## [Item coordinate data]

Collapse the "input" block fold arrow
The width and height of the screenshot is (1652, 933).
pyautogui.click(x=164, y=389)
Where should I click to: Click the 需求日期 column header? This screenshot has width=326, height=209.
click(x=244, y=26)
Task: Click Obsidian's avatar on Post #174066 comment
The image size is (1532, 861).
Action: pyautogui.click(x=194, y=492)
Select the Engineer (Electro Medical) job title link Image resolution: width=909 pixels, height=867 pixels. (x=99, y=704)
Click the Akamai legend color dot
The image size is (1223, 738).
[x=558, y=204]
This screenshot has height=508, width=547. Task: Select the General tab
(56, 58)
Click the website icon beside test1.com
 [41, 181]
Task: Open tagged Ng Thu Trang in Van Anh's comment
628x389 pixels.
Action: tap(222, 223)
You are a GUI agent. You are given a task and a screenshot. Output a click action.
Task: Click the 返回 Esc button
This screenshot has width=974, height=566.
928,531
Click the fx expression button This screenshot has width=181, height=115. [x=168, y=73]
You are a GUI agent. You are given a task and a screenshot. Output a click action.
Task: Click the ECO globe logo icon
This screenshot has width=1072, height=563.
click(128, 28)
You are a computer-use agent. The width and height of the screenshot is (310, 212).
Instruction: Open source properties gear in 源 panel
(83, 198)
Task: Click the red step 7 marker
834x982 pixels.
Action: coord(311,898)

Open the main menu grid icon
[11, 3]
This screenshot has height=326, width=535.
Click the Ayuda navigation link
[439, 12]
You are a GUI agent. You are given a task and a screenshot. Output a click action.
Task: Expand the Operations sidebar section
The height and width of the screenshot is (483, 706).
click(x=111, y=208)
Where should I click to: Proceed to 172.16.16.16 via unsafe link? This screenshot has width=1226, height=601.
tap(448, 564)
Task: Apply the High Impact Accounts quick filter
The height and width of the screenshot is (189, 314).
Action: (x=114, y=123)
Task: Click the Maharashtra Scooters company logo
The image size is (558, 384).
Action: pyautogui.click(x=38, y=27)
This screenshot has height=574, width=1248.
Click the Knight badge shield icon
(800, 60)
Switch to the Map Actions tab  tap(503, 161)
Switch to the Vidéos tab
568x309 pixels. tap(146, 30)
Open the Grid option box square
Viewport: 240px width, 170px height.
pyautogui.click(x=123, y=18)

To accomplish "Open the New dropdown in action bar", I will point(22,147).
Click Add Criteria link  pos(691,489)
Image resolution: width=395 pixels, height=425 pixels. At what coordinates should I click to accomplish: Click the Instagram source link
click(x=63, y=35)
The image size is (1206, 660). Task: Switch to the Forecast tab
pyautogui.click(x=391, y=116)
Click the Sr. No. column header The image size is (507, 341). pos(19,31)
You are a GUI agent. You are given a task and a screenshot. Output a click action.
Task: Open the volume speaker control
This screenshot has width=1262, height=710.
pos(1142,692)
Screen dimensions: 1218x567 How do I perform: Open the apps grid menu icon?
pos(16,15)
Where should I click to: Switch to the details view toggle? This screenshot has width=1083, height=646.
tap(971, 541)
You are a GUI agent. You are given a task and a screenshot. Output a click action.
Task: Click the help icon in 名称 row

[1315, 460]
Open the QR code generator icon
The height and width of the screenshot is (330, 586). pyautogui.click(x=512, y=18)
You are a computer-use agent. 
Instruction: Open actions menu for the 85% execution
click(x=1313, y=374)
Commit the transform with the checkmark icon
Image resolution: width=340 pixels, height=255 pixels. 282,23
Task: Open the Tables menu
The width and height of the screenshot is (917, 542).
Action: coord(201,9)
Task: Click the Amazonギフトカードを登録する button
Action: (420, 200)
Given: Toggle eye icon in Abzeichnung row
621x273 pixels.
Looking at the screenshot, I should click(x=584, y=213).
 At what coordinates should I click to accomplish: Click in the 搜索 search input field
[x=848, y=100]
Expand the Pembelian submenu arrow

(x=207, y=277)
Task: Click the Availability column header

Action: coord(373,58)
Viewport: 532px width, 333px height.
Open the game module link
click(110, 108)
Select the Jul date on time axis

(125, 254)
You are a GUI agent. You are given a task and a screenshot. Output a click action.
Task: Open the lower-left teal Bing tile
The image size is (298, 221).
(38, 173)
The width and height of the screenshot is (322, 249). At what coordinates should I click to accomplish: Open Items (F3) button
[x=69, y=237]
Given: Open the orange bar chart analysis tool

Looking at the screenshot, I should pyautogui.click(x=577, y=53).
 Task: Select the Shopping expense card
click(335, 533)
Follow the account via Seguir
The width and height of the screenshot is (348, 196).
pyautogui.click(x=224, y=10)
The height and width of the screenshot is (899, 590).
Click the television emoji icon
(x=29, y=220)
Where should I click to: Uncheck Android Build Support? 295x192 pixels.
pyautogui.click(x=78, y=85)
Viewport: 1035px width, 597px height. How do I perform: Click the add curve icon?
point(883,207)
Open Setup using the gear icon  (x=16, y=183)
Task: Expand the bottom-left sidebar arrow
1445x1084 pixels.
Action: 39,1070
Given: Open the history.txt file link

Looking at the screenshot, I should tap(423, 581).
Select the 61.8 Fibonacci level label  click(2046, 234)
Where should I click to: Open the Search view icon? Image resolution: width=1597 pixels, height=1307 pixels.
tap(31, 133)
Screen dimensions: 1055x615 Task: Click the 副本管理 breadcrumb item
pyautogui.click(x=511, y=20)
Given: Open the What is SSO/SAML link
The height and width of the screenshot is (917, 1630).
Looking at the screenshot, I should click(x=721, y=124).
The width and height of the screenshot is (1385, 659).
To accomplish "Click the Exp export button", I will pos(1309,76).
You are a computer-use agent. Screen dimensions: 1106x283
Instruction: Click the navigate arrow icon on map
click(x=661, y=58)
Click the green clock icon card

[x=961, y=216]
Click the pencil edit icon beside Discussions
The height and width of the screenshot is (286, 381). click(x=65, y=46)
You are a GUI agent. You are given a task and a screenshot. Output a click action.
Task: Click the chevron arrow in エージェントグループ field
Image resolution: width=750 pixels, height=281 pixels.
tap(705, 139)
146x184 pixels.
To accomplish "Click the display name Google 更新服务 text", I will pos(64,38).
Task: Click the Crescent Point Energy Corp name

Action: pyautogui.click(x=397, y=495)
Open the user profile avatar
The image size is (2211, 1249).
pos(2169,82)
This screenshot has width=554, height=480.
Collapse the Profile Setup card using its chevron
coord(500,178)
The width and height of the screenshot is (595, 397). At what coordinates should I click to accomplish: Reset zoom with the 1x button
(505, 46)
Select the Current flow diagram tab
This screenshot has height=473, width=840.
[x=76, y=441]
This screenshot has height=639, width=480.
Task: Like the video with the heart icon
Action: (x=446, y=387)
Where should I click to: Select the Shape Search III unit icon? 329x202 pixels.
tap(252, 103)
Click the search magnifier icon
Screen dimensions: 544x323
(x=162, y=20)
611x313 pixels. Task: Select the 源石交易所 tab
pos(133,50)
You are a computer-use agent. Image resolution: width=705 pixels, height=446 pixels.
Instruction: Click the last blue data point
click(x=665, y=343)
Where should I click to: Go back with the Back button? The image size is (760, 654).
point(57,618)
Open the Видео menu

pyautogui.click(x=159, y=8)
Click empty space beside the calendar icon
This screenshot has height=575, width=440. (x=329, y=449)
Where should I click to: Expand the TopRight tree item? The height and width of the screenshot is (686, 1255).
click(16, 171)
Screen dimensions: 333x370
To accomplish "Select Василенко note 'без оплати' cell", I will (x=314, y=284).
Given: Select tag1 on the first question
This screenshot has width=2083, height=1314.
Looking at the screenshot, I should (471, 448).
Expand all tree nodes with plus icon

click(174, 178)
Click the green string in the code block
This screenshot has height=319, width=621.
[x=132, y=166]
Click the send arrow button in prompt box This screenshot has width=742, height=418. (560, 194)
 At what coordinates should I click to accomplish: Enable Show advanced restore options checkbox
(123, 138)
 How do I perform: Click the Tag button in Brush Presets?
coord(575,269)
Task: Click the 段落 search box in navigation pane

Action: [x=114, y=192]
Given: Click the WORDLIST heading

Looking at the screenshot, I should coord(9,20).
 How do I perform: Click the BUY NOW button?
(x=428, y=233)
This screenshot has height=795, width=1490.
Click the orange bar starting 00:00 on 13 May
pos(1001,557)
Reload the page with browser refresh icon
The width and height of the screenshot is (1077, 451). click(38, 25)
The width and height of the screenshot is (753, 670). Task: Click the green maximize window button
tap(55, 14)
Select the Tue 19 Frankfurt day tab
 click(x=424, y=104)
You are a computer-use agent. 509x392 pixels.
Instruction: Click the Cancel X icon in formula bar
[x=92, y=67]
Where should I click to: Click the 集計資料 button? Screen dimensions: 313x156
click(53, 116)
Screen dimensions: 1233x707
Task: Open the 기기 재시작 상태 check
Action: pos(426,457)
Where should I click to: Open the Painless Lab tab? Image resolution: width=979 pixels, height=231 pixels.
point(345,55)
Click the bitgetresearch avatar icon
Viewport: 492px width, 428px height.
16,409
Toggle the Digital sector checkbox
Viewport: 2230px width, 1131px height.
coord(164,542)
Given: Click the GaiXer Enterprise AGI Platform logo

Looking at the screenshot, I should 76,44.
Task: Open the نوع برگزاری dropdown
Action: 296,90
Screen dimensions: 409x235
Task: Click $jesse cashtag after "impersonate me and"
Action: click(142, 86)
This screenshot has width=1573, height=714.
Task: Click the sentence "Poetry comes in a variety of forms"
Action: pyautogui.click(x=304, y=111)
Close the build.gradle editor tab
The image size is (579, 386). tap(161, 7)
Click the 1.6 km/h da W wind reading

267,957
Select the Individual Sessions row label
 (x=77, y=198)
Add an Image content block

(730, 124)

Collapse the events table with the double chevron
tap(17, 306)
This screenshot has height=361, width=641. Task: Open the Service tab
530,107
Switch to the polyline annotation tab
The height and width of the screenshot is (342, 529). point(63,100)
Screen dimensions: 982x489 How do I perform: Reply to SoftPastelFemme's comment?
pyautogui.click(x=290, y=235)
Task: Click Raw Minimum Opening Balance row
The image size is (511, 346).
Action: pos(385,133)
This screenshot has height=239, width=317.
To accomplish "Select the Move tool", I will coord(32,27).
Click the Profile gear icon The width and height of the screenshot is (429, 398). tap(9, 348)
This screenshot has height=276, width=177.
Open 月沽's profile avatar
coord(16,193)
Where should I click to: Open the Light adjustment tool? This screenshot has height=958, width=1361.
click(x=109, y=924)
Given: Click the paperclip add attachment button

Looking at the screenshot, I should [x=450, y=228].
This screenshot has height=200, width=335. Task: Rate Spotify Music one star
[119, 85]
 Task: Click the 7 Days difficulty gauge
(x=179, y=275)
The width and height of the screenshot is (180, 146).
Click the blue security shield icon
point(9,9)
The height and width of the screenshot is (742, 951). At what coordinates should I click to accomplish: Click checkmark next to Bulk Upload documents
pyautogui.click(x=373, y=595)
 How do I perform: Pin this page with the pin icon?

## [SHORT EXERCISE]
Please reproduce, word for word, the part of the entries that opens with the line containing "Given: Open the What is SSO/SAML link" and closes with the line containing "I will pos(1309,76).".

## [THE RESPONSE]
Given: Open the What is SSO/SAML link
The height and width of the screenshot is (917, 1630).
Looking at the screenshot, I should click(x=721, y=124).
The width and height of the screenshot is (1385, 659).
To accomplish "Click the Exp export button", I will pos(1309,76).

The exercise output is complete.